Task brief:
Having read the entries, repeat all of them exactly.

Records contained in a dataset:
┄┄┄┄┄┄┄┄┄┄
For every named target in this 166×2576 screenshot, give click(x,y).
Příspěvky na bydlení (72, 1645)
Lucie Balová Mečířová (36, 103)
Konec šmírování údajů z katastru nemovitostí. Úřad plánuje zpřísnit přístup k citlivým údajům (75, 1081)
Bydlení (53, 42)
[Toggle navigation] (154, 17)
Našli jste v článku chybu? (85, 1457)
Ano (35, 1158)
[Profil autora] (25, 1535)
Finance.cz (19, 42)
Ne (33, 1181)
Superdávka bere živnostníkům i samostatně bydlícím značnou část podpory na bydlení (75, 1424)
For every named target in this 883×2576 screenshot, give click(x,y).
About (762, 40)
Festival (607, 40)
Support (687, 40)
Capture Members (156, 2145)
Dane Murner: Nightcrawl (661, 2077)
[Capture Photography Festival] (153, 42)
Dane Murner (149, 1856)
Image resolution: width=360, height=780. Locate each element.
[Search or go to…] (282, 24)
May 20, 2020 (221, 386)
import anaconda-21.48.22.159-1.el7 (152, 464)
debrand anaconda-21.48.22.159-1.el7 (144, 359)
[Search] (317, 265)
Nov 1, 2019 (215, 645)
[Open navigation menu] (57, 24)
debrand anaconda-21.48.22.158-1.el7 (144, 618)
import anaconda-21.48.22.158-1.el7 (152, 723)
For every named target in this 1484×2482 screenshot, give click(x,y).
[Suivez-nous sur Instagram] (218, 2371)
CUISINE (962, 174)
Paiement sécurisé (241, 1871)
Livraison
┄┄┄┄┄┄┄┄┄┄
Finished exercise:
For every named target in this 166×2576 screenshot, give click(x,y).
Příspěvky na bydlení (72, 1645)
Lucie Balová Mečířová (36, 103)
Konec šmírování údajů z katastru nemovitostí. Úřad plánuje zpřísnit přístup k citlivým údajům (75, 1081)
Bydlení (53, 42)
[Toggle navigation] (154, 17)
Našli jste v článku chybu? (85, 1457)
Ano (35, 1158)
[Profil autora] (25, 1535)
Finance.cz (19, 42)
Ne (33, 1181)
Superdávka bere živnostníkům i samostatně bydlícím značnou část podpory na bydlení (75, 1424)
For every named target in this 883×2576 screenshot, give click(x,y).
About (762, 40)
Festival (607, 40)
Support (687, 40)
Capture Members (156, 2145)
Dane Murner: Nightcrawl (661, 2077)
[Capture Photography Festival] (153, 42)
Dane Murner (149, 1856)
Image resolution: width=360, height=780. Locate each element.
[Search or go to…] (282, 24)
May 20, 2020 (221, 386)
import anaconda-21.48.22.159-1.el7 (152, 464)
debrand anaconda-21.48.22.159-1.el7 (144, 359)
[Search] (317, 265)
Nov 1, 2019 (215, 645)
[Open navigation menu] (57, 24)
debrand anaconda-21.48.22.158-1.el7 (144, 618)
import anaconda-21.48.22.158-1.el7 (152, 723)
For every named target in this 1484×2482 screenshot, give click(x,y).
[Suivez-nous sur Instagram] (218, 2371)
CUISINE (962, 174)
Paiement sécurisé (241, 1871)
Livraison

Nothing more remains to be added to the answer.